▶ [Task details]:
A verbatim copy of the data below is the required output.

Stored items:
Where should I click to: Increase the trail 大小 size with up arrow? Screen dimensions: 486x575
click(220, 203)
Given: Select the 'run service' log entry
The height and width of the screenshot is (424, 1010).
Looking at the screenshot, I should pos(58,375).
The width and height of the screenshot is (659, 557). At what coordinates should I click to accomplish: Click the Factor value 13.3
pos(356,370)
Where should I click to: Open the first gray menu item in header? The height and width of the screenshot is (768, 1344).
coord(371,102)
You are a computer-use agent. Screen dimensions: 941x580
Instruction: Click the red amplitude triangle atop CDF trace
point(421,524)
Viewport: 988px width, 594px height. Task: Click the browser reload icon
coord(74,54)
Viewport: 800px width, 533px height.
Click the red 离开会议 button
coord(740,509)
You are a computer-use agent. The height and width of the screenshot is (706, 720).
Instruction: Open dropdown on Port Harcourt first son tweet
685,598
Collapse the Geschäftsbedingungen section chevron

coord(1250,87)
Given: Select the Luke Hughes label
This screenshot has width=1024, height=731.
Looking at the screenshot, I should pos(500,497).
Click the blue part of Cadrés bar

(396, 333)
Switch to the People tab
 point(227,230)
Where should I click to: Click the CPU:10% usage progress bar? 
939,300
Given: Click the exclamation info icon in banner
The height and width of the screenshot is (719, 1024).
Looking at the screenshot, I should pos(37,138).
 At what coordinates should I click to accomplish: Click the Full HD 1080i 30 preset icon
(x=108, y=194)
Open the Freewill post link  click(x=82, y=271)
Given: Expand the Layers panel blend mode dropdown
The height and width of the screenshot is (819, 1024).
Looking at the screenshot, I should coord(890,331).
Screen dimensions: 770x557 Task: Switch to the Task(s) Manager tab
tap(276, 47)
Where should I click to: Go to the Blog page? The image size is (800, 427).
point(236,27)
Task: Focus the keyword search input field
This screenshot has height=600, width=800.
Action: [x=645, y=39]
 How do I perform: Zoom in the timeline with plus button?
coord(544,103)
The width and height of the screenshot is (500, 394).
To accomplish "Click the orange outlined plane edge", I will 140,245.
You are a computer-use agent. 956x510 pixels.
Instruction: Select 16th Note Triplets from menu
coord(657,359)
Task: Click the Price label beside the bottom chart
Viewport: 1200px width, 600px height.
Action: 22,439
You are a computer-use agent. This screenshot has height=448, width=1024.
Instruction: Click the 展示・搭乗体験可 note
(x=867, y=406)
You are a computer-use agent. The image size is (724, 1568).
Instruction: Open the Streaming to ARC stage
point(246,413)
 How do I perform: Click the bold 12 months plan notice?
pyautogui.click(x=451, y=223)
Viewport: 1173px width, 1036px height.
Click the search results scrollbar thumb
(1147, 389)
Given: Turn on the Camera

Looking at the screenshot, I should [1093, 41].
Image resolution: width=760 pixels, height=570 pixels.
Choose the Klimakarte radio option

▶ [Solution to the exercise]:
Where should I click to: Increase the trail 大小 size with up arrow? Screen dimensions: 486x575
click(220, 203)
Given: Select the 'run service' log entry
The height and width of the screenshot is (424, 1010).
Looking at the screenshot, I should pos(58,375).
The width and height of the screenshot is (659, 557). At what coordinates should I click to accomplish: Click the Factor value 13.3
pos(356,370)
Where should I click to: Open the first gray menu item in header? The height and width of the screenshot is (768, 1344).
coord(371,102)
You are a computer-use agent. Screen dimensions: 941x580
Instruction: Click the red amplitude triangle atop CDF trace
point(421,524)
Viewport: 988px width, 594px height. Task: Click the browser reload icon
coord(74,54)
Viewport: 800px width, 533px height.
Click the red 离开会议 button
coord(740,509)
You are a computer-use agent. The height and width of the screenshot is (706, 720).
Instruction: Open dropdown on Port Harcourt first son tweet
685,598
Collapse the Geschäftsbedingungen section chevron

coord(1250,87)
Given: Select the Luke Hughes label
This screenshot has width=1024, height=731.
Looking at the screenshot, I should pos(500,497).
Click the blue part of Cadrés bar

(396, 333)
Switch to the People tab
 point(227,230)
Where should I click to: Click the CPU:10% usage progress bar? 
939,300
Given: Click the exclamation info icon in banner
The height and width of the screenshot is (719, 1024).
Looking at the screenshot, I should pos(37,138).
 At what coordinates should I click to accomplish: Click the Full HD 1080i 30 preset icon
(x=108, y=194)
Open the Freewill post link  click(x=82, y=271)
Given: Expand the Layers panel blend mode dropdown
The height and width of the screenshot is (819, 1024).
Looking at the screenshot, I should coord(890,331).
Screen dimensions: 770x557 Task: Switch to the Task(s) Manager tab
tap(276, 47)
Where should I click to: Go to the Blog page? The image size is (800, 427).
point(236,27)
Task: Focus the keyword search input field
This screenshot has height=600, width=800.
Action: [x=645, y=39]
 How do I perform: Zoom in the timeline with plus button?
coord(544,103)
The width and height of the screenshot is (500, 394).
To accomplish "Click the orange outlined plane edge", I will 140,245.
You are a computer-use agent. 956x510 pixels.
Instruction: Select 16th Note Triplets from menu
coord(657,359)
Task: Click the Price label beside the bottom chart
Viewport: 1200px width, 600px height.
Action: 22,439
You are a computer-use agent. This screenshot has height=448, width=1024.
Instruction: Click the 展示・搭乗体験可 note
(x=867, y=406)
You are a computer-use agent. The image size is (724, 1568).
Instruction: Open the Streaming to ARC stage
point(246,413)
 How do I perform: Click the bold 12 months plan notice?
pyautogui.click(x=451, y=223)
Viewport: 1173px width, 1036px height.
Click the search results scrollbar thumb
(1147, 389)
Given: Turn on the Camera

Looking at the screenshot, I should [1093, 41].
Image resolution: width=760 pixels, height=570 pixels.
Choose the Klimakarte radio option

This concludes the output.